Душный полумрак комнаты. Слабый ветерок, веявший через раскрытую дверь балкона, перебирал листы раскрытой диссертации, лежавшей на столе по соседству с немытой тарелкой и надкусанным куском хлеба. Прошин замер. Мелькнуло сумасшедшее желание – выдрать из переплета страницы и затем, сминая их в хрусткие комки, швырять куда–попало… Но прикасаться к диссертации было боязно и противно, как к битому стеклу.
Он повалился на одеяло, чувствуя плещущийся в глазах страх за себя и перед самим собой.
Вчерашнее суетное желание достичь уже близкой цели, бегать, изворачиваться, исчезло; теперь была безучастность, страх перед расплатой и богом, строго глядевшим сквозь него иконой древнего письма на стене.

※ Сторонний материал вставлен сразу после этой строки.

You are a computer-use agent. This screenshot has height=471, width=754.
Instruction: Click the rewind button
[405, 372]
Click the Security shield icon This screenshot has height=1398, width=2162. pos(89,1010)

Он мотнул головой, отринув от себя все мысли, оделся и спустился к машине. Он ехал в институт. Ему надо было как-то отвлечься. От самого себя.
Около гаража он столкнулся с Зиновием.
– Здоров, начальник! – сказал тот.– А мы тут тебе сувенирчик припасли… – И показал напоминающую клещи штуковину: вороненый стержень, а на конце его два изогнутых серпами граненых клыка, отливавших булатной голубизной.
– Сувенир? – подозрительно спросил Прошин.
– Прибор – замрите мухи! – ответил Зиновий компетентно. – Противоугонное средство карающего назначения. Значитца, так… Лезут к вам в машину. Ключик в замок, он будет попроще… Тут выскакивают эти друзья… – Он потряс «клешней». – Одна из–под «торпеды», другая – на педальку акселератора… Тресть–есть! Нога–рука.
– Так он же кровью истечет, – сказал Прошин, коснувшись пальцем острия клыка, этот бандит…
– Так бестолковых и учат, – уверил Зиновий.
– То есть капкан на автомедвежатника, – подытожил Прошин в раздумье. – Что же… Идейка реакционная, но где есть собственность, должна быть и охрана ее… А где охрана – там гуманизм извечно ни при чем. Ставь! Сколько с меня?
– Вопрос дипломатический. – Зиновий почесал «клешней» за ухом.– Пятьдесят. Но это же аппарат!
– К концу дня успеешь?
– Ну, все в лучшем виде…
Прошин отправился к себе в кабинет. У двери остановился, взглянув на новую табличку «Иностранный отдел», сменившую прежнюю, двуязычную, что казалось ему выспоренной. Новшество, однако, вышло боком: кто–то из недругов соскреб первые три буквы и теперь сияющая позолотой надпись гласила не что иное, как «странный отдел».
Прошин сжал зубы, пробормотал: «И таких ты жалел!» – плюнул и вошел в кабинет. Там он застал машинистку Ванечку и Глинского.